Onze schoudergewricht is het meest flexibele gewricht in het lichaam. We kunnen onze schouder alle kanten op bewegen. Het optillen van de arm veroorzaakt vaak ongemak, vooral als er lichte tekenen van slijtage of problemen zijn met de bevestigingspunten van de rotator manchet (de spieren rond het gewricht).

Meestal merken we pas later dat de beweeglijkheid van onze schouder afneemt doordat we een groot deel van de beweging compenseren door gebruik te maken van de Schoudergordel. Als dit het geval is, kan dit echter leiden tot nek pijn en spanning (cervicaal wervelkolomsyndroom), de schoudergewricht wordt minder verplaatst en het verlies aan mobiliteit gaat door. Mobilisatieoefeningen schouder 1 Om deze vermijdingsmechanismen tijdens mobilisatieoefeningen voor de schouder (zie hierboven) te voorkomen, dienen de oefeningen voor een spiegel te worden uitgevoerd om te controleren of de schouder niet opgetrokken is.

De afstand tussen schouder en oor moet altijd zo groot mogelijk zijn. Op deze manier kunnen verschillende oefeningen worden gedaan, zoals het spreiden van de schouder over de zij of het optillen van de arm. Mobilisatieoefeningen schouder 2 Het kan ook helpen om het gewicht van de arm te verminderen om zo een moeiteloze basis te creëren.

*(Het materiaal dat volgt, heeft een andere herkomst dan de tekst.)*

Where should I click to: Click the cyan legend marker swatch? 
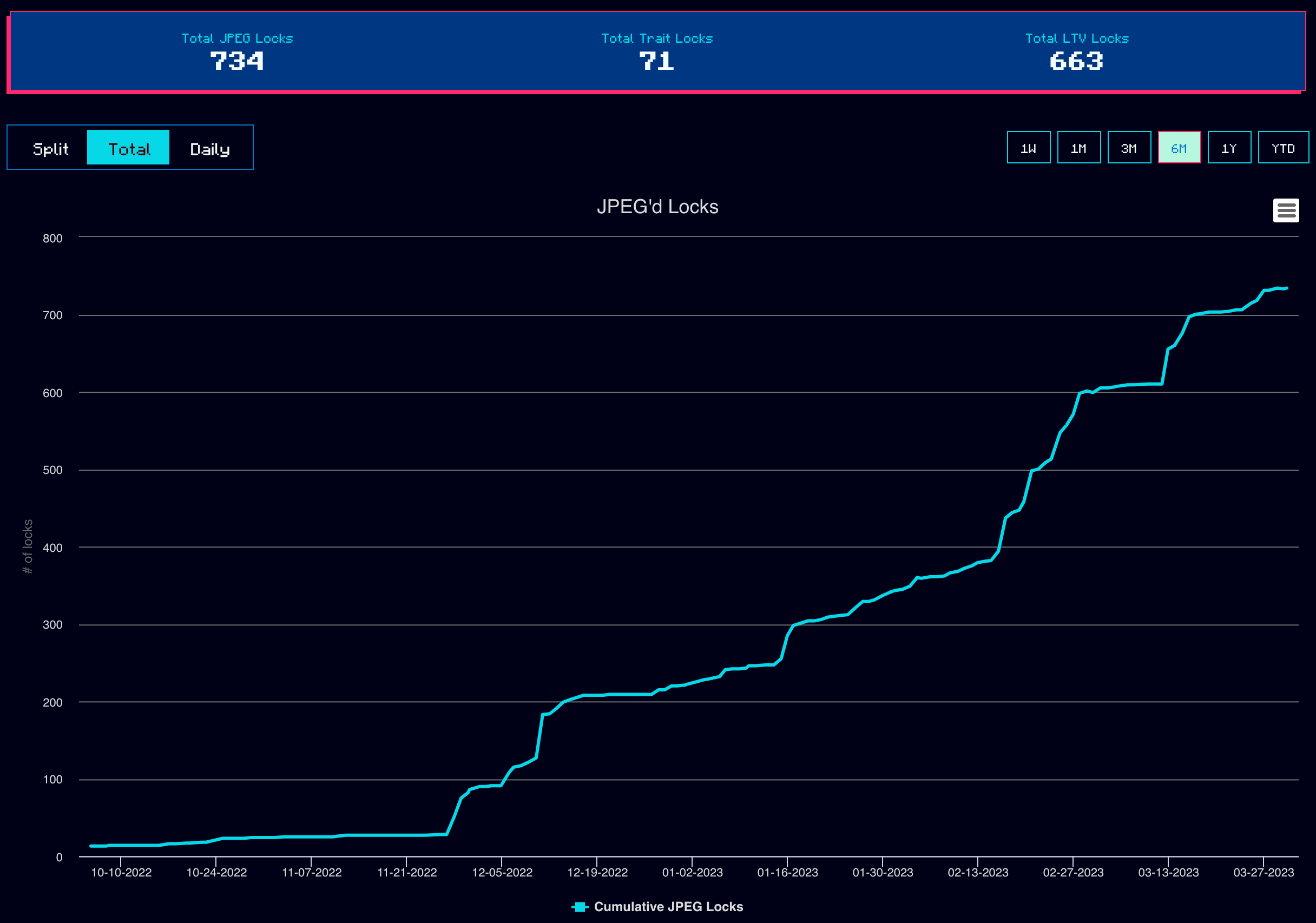pos(580,906)
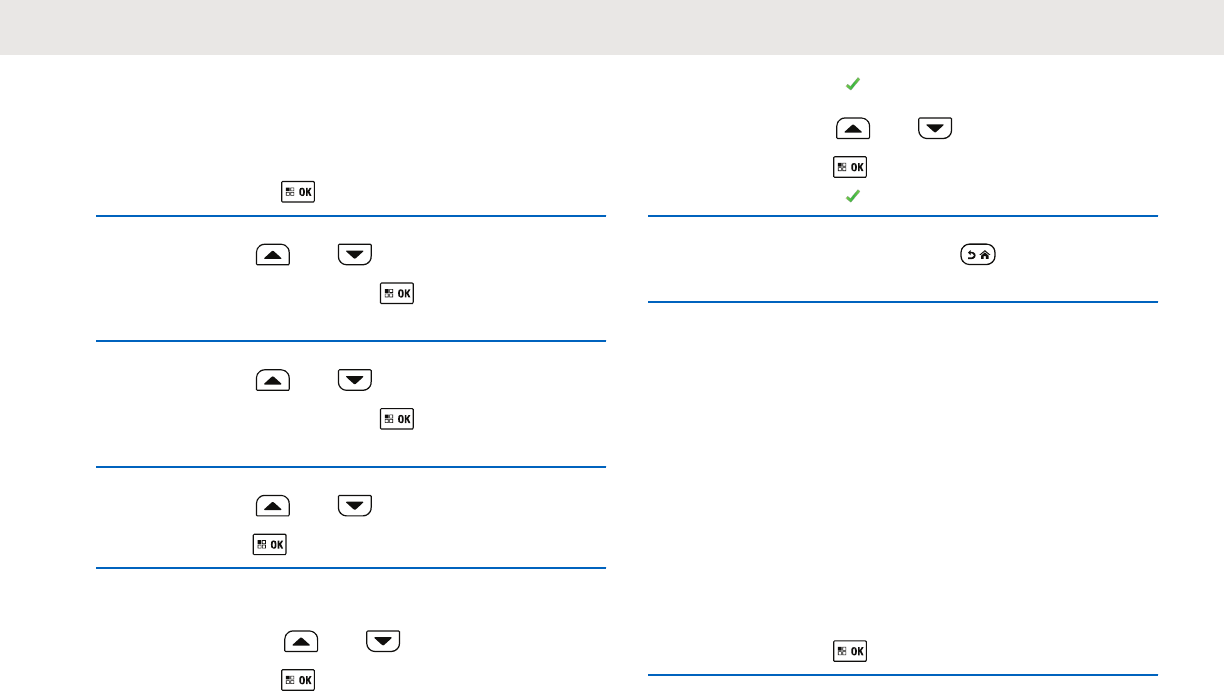
Task: Click OK key in the second left-column section
Action: click(x=398, y=293)
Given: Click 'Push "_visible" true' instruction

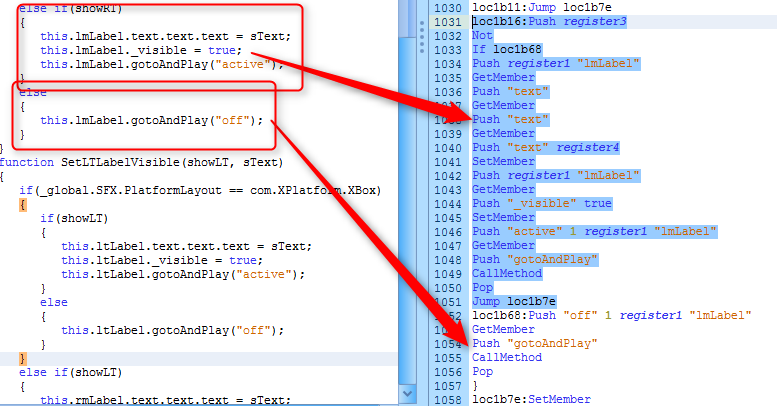Looking at the screenshot, I should [541, 203].
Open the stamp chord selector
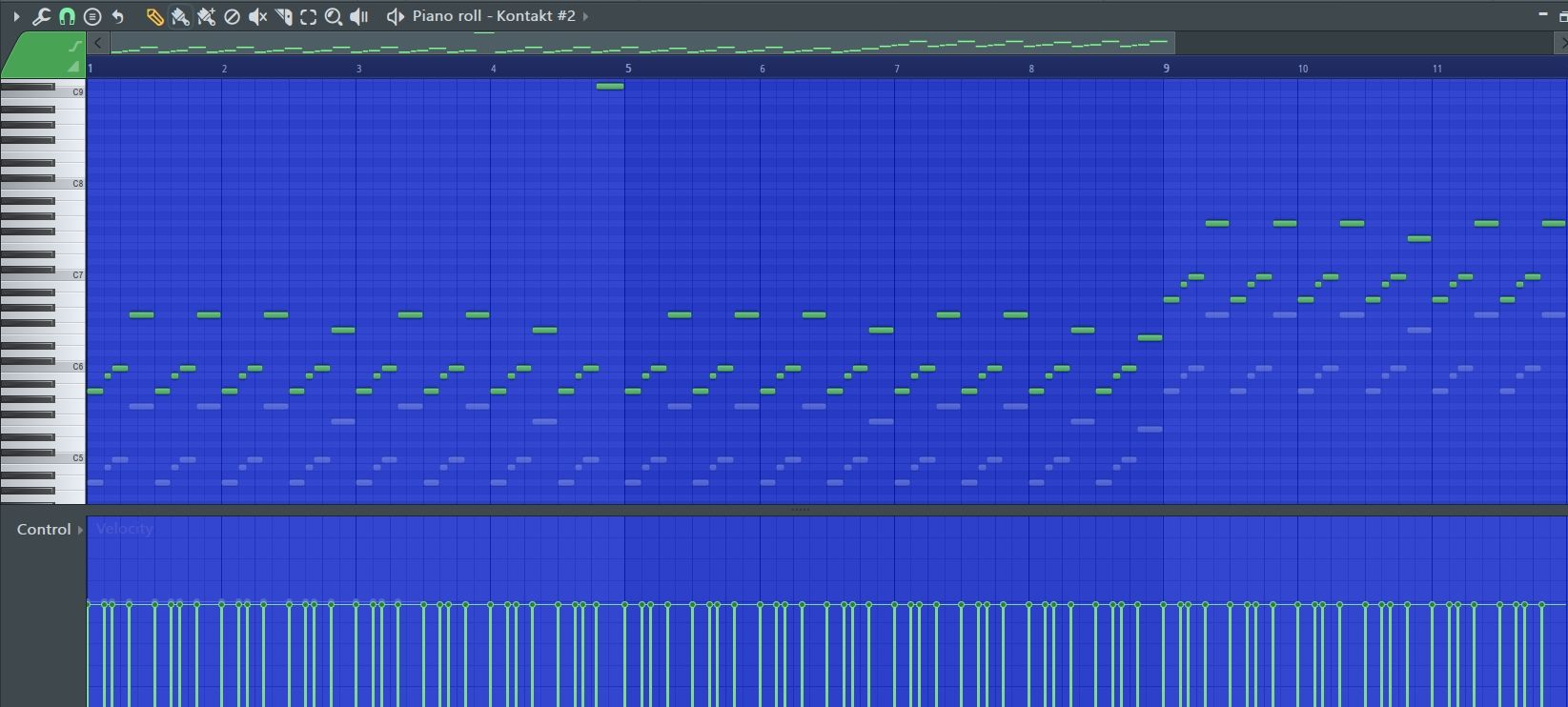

U kunt bijvoorbeeld voor een tafel gaan zitten en uw armen erop leggen. Het is belangrijk dat het steunvlak niet te hoog is. De Schoudergordel mag tijdens deze oefening ook niet worden verhoogd.

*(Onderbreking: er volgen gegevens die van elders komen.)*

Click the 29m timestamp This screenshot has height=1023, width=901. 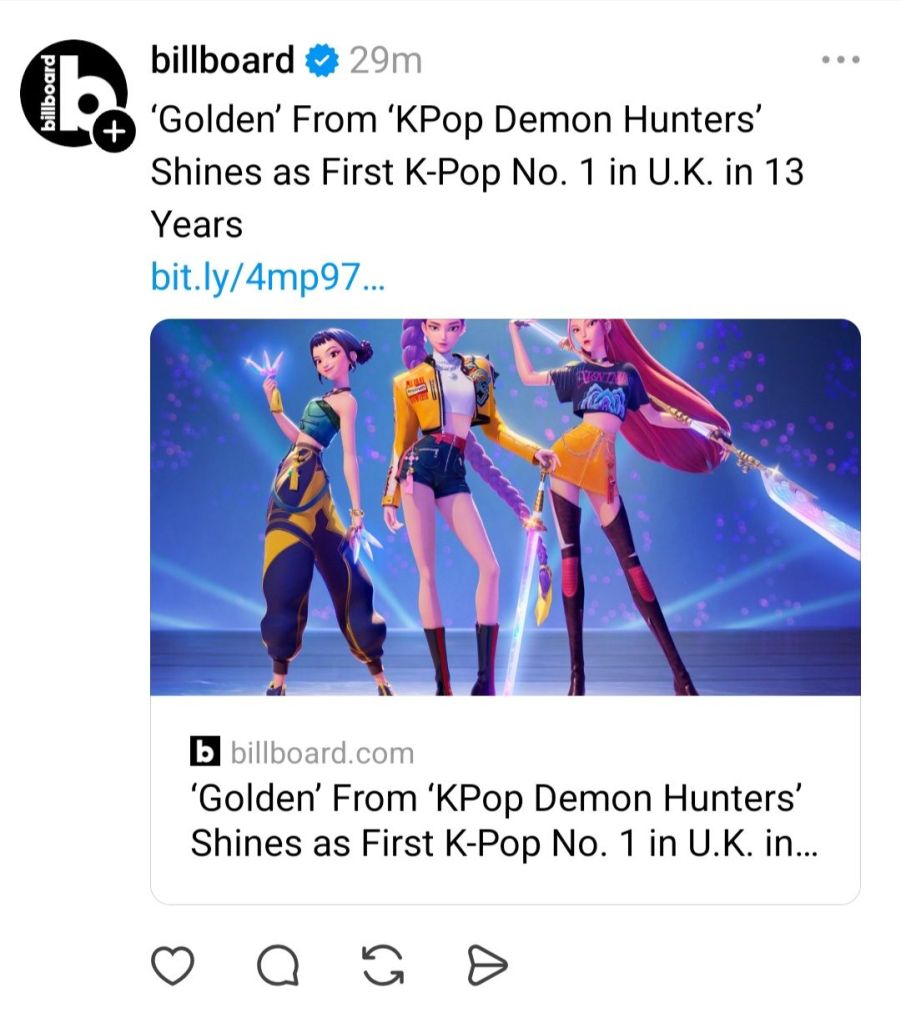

Nu worden de armen naar voren geduwd, bijvoorbeeld op een waterfles of over een doek, zodat de beweging gemakkelijk valt. Het gewicht van de armen wordt hierdoor geëlimineerd, de spieren hoeven zich veel minder in te spannen, de focus ligt volledig op gewrichtsmobiliteit. Mobilisatieoefeningen schouder 3 Andere mobilisatieoefeningen voor de schouder kunnen variëren van het eenvoudig cirkelen van de schouder tot het cirkelen van de armen tot rond- of tilbewegingen.

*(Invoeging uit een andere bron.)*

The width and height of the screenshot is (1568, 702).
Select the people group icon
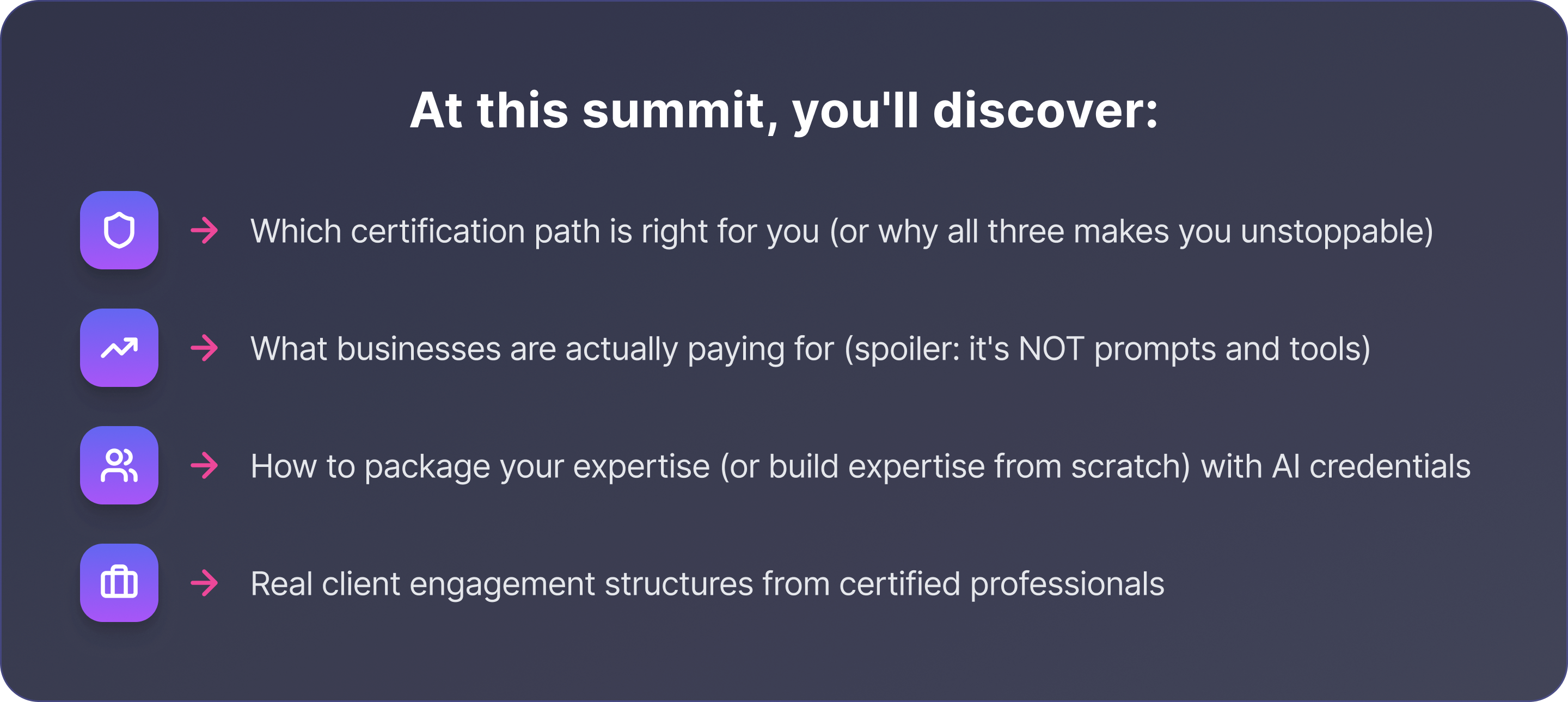point(119,465)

Tijdens de therapie kan de therapeut gericht het hoofd van de schouder mobiliseren. Vaak is deze kop in het gewricht onder de acromion en veroorzaakt zo een zekere krapte in het gewricht, wat de mobiliteit kan beperken. Handmatige glijtechnieken kunnen worden gebruikt om het schouderhoofd gericht naar beneden te duwen (caudaal).